→ **Stated problem**: Repeat the lines below word for word, from the very start down to and including the line that contains "[x=43, y=156]".
-- Start of Data to use --
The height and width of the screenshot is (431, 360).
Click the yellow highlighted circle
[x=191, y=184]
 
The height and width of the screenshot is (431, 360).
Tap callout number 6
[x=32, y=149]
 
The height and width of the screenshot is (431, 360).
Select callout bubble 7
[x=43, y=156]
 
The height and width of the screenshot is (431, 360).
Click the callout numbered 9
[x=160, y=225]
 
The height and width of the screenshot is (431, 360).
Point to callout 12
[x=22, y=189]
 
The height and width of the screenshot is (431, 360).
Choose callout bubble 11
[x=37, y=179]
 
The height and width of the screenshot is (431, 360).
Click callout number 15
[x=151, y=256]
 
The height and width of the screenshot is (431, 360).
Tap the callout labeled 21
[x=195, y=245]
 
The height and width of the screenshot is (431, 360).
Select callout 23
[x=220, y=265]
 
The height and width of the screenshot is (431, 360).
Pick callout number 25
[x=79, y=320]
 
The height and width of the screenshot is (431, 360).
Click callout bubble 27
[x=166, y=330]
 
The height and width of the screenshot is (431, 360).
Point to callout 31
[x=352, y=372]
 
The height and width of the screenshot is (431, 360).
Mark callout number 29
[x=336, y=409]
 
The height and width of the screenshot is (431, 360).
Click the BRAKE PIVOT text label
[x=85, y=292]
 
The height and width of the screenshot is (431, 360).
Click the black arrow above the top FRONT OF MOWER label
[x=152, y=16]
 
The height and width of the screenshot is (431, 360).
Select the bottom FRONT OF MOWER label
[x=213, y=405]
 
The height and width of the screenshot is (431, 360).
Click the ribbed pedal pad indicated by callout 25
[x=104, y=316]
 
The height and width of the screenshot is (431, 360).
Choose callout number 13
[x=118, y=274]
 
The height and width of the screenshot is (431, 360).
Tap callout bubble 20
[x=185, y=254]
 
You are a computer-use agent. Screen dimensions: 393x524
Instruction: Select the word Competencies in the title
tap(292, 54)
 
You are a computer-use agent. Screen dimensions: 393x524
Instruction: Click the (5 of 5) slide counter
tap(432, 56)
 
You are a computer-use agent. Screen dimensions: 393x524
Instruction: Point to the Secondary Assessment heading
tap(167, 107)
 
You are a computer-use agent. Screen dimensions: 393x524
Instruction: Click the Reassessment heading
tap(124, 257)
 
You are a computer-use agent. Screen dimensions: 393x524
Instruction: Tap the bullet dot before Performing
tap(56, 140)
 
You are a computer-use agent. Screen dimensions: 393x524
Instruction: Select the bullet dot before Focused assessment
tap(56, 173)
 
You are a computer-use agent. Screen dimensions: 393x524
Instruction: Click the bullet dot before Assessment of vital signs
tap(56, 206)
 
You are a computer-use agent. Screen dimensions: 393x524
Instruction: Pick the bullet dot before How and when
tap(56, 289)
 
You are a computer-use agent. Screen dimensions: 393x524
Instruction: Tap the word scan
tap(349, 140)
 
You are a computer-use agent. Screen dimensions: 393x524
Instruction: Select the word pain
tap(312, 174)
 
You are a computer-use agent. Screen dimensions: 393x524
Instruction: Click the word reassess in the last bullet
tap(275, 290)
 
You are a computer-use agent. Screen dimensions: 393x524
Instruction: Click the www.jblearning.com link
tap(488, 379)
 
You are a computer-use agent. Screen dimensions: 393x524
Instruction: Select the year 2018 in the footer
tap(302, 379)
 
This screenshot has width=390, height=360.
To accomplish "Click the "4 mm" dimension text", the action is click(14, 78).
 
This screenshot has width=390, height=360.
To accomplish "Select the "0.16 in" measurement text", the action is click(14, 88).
-- End of Data to use --
→ **Solution to this task**:
The height and width of the screenshot is (431, 360).
Click the yellow highlighted circle
[x=191, y=184]
 
The height and width of the screenshot is (431, 360).
Tap callout number 6
[x=32, y=149]
 
The height and width of the screenshot is (431, 360).
Select callout bubble 7
[x=43, y=156]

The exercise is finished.